Serait-ce la provocation de trop ? Emmanuel Macron a annoncé lors de son discours devant le Parlement européen, à Strasbourg, à l’occasion de la présidence française de l’Union européenne, vouloir inscrire le droit à l’avortement dans la charte européenne des droits fondamentaux. "Vingt ans après la proclamation de notre charte des droits fondamentaux, qui a consacré notamment l’abolition de la peine de mort partout dans l’Union, je souhaite que nous puissions actualiser cette charte, notamment pour être plus explicite sur la protection de l’environnement ou la reconnaissance du droit à l’avortement", a-t-il affirmé avant de reprendre : "Ouvrons ce débat librement, avec nos concitoyens, de grandes consciences européennes, pour donner un nouveau souffle à notre socle de droits qui forge cette Europe, forte de ses valeurs, qui est le seul avenir de notre projet politique commun".
Une pro-vie à la tête du Parlement européen
Des propos à comprendre à la lumière de plusieurs éléments. Le premier est l’élection la veille de ce discours, mardi 18 janvier, de la Maltaise Roberta Metsola à la tête du Parlement européen. Eurodéputée depuis 2013, elle a voté à de nombreux reprises contre des résolutions promouvant l’avortement. Pour mémoire, alors que certains pays avaient tiqué sur l’adhésion de Malte à l’Union européenne en raison de son interdiction de l’avortement, Roberta Metsola a rappelé lors d’un entretien dans la presse maltaise qu’il s’agissait "d’un débat qui devait se tenir à Malte" et non au sein de l’Union européenne.
Le retour de la proposition de loi visant à "renforcer le droit à l’avortement" ce mercredi 19 janvier au Sénat, et qui propose notamment d’allonger à 14 semaines le délai pour avorter, est un autre élément à avoir à l'esprit lorsqu’Emmanuel Macron propose d’inscrire ce doit à l’avortement dans la charte des droits fondamentaux de l’Union. Depuis décembre 2009 et l’entrée en vigueur du traité de Lisbonne, la Charte des droits fondamentaux a la même force juridique que celle des traités. Elle est donc contraignante pour les États membres et tout citoyen peut s’en prévaloir en cas de non-respect de ces droits par un texte européen.
"Les valeurs du progressisme occidental"
Dans la foulée de ce discours, côté politique, les réactions n’ont pas manqué.
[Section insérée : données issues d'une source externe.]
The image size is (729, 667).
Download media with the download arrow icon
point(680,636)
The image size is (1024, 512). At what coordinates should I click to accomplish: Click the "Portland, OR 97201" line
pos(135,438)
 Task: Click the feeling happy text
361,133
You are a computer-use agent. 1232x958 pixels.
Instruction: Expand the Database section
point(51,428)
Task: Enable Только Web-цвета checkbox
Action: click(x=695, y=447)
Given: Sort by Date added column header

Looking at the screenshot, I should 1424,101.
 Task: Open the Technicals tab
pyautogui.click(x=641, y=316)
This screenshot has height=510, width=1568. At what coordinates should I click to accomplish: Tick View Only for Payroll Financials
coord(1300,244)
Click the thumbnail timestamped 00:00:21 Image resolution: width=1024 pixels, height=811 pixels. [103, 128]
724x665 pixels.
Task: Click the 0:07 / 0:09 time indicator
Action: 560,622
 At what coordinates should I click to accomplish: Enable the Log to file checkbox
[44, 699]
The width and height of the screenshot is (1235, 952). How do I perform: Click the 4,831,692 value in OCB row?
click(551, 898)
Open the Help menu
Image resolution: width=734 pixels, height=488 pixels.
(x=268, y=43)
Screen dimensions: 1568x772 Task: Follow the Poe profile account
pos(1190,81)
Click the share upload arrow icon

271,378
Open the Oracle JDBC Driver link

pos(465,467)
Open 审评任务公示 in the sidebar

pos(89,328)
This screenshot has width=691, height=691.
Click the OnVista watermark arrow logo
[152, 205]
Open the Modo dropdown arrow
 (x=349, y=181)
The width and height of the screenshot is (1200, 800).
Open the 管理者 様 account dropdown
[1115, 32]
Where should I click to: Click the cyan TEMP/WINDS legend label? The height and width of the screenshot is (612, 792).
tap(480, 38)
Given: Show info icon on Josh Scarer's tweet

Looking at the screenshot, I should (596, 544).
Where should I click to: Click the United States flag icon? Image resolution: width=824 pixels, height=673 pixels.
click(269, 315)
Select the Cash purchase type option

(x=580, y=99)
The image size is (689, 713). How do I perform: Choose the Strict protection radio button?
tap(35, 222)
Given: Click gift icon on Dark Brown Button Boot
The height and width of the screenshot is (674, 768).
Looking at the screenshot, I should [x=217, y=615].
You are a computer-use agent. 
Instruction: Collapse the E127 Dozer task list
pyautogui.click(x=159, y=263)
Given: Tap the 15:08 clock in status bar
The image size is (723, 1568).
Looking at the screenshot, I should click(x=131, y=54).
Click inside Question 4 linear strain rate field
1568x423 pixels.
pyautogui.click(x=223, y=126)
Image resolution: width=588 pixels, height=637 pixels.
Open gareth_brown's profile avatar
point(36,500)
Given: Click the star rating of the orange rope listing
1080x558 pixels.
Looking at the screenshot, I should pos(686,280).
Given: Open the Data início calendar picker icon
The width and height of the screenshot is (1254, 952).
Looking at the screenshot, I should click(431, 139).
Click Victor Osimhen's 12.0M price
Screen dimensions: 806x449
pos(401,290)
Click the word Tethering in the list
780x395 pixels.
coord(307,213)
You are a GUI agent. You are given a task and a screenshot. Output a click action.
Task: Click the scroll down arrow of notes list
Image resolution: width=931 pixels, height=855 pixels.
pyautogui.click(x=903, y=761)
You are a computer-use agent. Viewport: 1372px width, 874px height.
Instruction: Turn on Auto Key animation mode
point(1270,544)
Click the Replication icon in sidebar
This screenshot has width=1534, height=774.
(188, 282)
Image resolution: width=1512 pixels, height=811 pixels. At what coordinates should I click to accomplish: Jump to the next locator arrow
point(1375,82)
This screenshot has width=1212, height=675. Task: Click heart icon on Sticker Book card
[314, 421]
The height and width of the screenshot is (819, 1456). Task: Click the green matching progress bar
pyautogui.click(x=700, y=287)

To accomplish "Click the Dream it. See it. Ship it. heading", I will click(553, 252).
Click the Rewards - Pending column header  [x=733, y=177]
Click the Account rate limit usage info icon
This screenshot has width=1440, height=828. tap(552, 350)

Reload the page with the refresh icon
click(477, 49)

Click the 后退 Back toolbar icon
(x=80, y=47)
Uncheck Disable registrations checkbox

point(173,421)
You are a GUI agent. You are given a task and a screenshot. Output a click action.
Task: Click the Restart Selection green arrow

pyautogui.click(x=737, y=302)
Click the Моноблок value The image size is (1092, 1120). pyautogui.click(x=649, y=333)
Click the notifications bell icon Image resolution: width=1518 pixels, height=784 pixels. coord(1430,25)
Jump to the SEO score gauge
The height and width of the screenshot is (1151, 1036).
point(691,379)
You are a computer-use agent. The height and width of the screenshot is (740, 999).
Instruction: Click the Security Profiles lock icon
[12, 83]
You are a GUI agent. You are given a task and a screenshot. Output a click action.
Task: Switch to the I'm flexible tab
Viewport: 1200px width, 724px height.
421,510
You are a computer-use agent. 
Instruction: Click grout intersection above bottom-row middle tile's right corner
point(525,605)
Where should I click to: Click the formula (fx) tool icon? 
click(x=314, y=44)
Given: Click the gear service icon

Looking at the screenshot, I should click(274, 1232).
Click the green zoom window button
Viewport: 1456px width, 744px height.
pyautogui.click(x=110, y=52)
Éric Zemmour a accusé Emmanuel Macron et la Commission européenne de vouloir "imposer les valeurs du progressisme occidental" à des pays comme la Pologne et la Hongrie. "L’Europe d’Emmanuel Macron est une Europe sans corps, une Europe sans tête et une Europe sans âme [...]. C’est une Europe théorique et pour tout dire fictive", a-t-il indiqué dans un discours prononcé depuis Calais. "Elle est dirigée par des élites abstraites, impersonnelles, sans la moindre légitimité aux yeux des peuples. C’est une Europe qui arrache ses propres racines, qui efface sa propre histoire, qui ne s'identifie en aucune manière à la civilisation dont elle provient."
Eurodéputé et candidat de la France insoumise à la présidentielle, Jean-Luc Mélenchon, qui souhaite pour sa part inscrire le droit à l’avortement dans la Constitution, y a vu "le discours usé d’un homme qui semble usé". "Votre projet politique a pour but d’effacer les nations d’Europe, le nôtre de les sauver", a de son côté dénoncé Jordan Bardella, eurodéputé et président par intérim du Rassemblement national. "Il faut déconstruire l’histoire de France aviez-vous déclaré, on comprend donc votre enthousiasme à vous retrouver aujourd’hui à la tête d’une institution qui s’est donnée pour objectif la dissolution d’une Europe millénaire."
Incohérence
Porte-parole d’Alliance Vita, Tugudal Derville a réagi sur Twitter en interrogeant les deux propositions qu’Emmanuel Macron souhaite ajouter à la charte, le droit à l’avortement et la protection de l’environnement, au regard des propos du pape François. "Puisque tout est lié, la défense de la nature n’est pas compatible non plus avec la justification de l’avortement."